Les deux amans se rencontrèrent avec Porpus en ouvrant la porte de la maison, et celui-ci, surpris par la beauté de Gillette dont les yeux étaient pleins de larmes, la saisit toute tremblante, et l’amenant devant le vieillard :

— Tenez, dit-il, ne vaut-elle pas tous les chefs-d’œuvre du monde ?…

Frenhofer tressaillit.

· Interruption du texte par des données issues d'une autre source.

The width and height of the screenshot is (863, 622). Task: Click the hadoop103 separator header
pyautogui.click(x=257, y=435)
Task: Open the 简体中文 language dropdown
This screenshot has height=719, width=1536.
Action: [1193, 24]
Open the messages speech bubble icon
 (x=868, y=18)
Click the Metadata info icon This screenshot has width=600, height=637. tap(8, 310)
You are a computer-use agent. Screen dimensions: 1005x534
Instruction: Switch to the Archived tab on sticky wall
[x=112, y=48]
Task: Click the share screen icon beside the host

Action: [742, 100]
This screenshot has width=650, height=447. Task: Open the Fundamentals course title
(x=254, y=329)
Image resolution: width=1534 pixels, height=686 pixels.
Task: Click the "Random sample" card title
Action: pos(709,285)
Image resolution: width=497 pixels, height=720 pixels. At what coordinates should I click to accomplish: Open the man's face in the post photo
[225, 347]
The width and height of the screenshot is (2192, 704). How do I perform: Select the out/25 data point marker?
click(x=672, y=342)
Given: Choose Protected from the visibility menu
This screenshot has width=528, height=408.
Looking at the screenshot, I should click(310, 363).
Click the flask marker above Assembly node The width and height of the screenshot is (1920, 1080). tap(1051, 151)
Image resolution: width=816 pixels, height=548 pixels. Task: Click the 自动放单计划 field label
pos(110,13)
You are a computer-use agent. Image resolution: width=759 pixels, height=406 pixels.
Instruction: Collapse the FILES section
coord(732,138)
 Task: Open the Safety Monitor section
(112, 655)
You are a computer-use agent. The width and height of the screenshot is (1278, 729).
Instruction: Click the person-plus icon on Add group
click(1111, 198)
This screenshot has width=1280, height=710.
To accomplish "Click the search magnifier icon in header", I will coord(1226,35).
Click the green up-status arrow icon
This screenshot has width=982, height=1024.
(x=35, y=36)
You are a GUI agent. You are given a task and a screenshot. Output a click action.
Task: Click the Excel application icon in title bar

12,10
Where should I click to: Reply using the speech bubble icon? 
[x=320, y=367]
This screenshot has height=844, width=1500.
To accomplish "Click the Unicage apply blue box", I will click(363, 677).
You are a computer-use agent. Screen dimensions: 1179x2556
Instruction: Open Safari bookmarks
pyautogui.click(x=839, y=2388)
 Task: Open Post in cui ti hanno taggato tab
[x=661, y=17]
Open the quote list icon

Gillette était là, dans l’attitude naïve et simple d’une jeune Géorgienne toute innocente et peureuse, ravie et présentée par des brigands à quelque marchand d’esclaves. Une pudique rougeur colorait son visage, elle baissait les yeux, ses mains étaient pendantes à ses côtés ; ses forces semblaient l’abandonner et des larmes protestaient contre la violence faite à sa pudeur.